Response: Stepwise selection using Akaike’s Information Criterion (AIC) was utilized as it balances model goodness-of-fit and parsimony by penalizing excess parameters 5. While stepwise procedures can risk overfitting, this risk was mitigated through prior LASSO regularization, five-fold cross-validation, and 500-iteration bootstrap validation of concordance indices 6. Yet, overfitting is still possible given the small sample size, and we acknowledge that as a limitation of our study. These points were highlighted in edited manuscript.
- Akaike H. A New Look at the Statistical Model Identification. IEEE Trans Automat Contr. 1974;19(6):716–23.
- Harrell FE, Lee KL, Califf RM, Pryor DB, Rosati RA. Regression modelling strategies for improved prognostic prediction. Stat Med [Internet]. 1984 [cited 2025 Oct 12];3(2):143–52. Available from: https://pubmed.ncbi.nlm.nih.gov/6463451/
Comment 11: Interpret clinical significance of features.
Response: We further expanded the “Discussion” section. RLNU_norm, SVR, and texture heterogeneity were discussed, linking them to tumor morphology and treatment resistance.
Comment 12: Explicitly discuss selection bias, lack of validation, contouring subjectivity, and comparison with other imaging.
Response: Thank you for the suggestion. In the revised manuscript, limitations were further expanded to encompass the points suggested by this comment.
Comment 13: Emphasize need for multi-institutional validation.

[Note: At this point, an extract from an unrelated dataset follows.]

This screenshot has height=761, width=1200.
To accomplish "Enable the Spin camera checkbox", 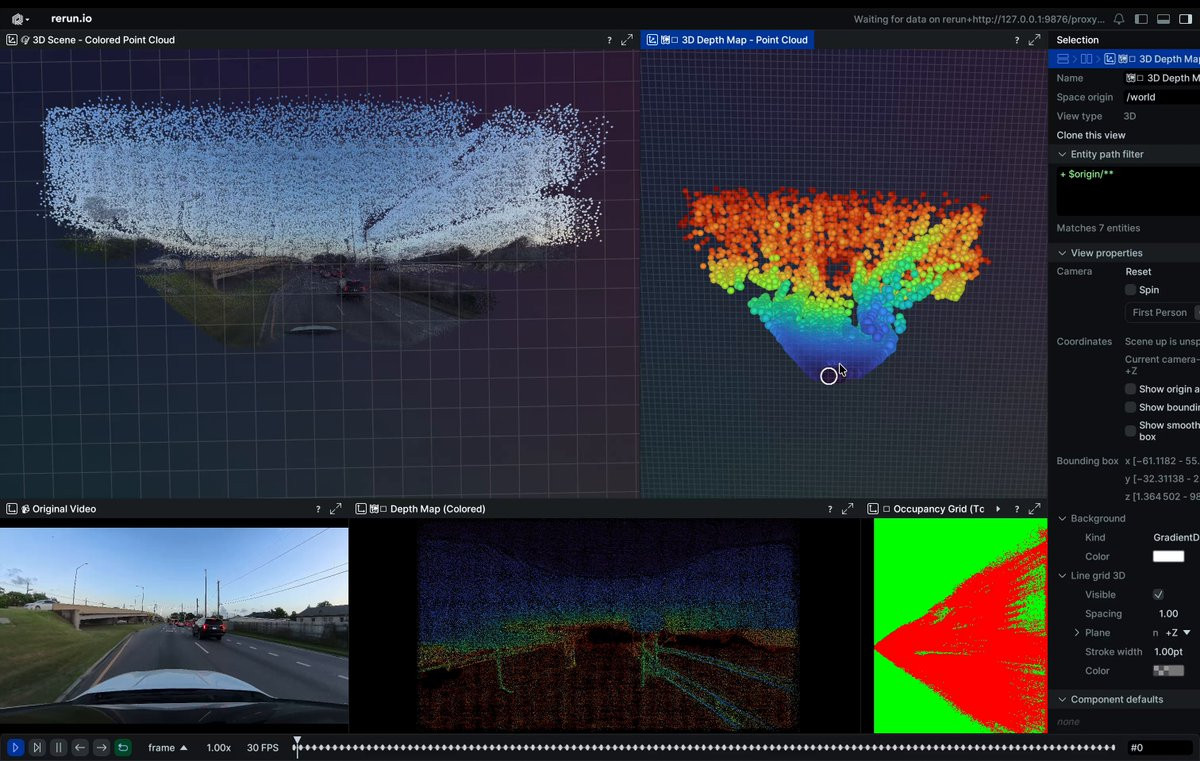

Response: In the “Conclusion”, we recommend larger multi-institutional studies in order to validate the results we got in this study, preferably with integration with genomic/histopathologic data.
Round 2
Reviewer 1 Report
Comments and Suggestions for AuthorsThank you for revision. The paper is well-improved.
Reviewer 3 Report
Comments and Suggestions for AuthorsEverything confirmed.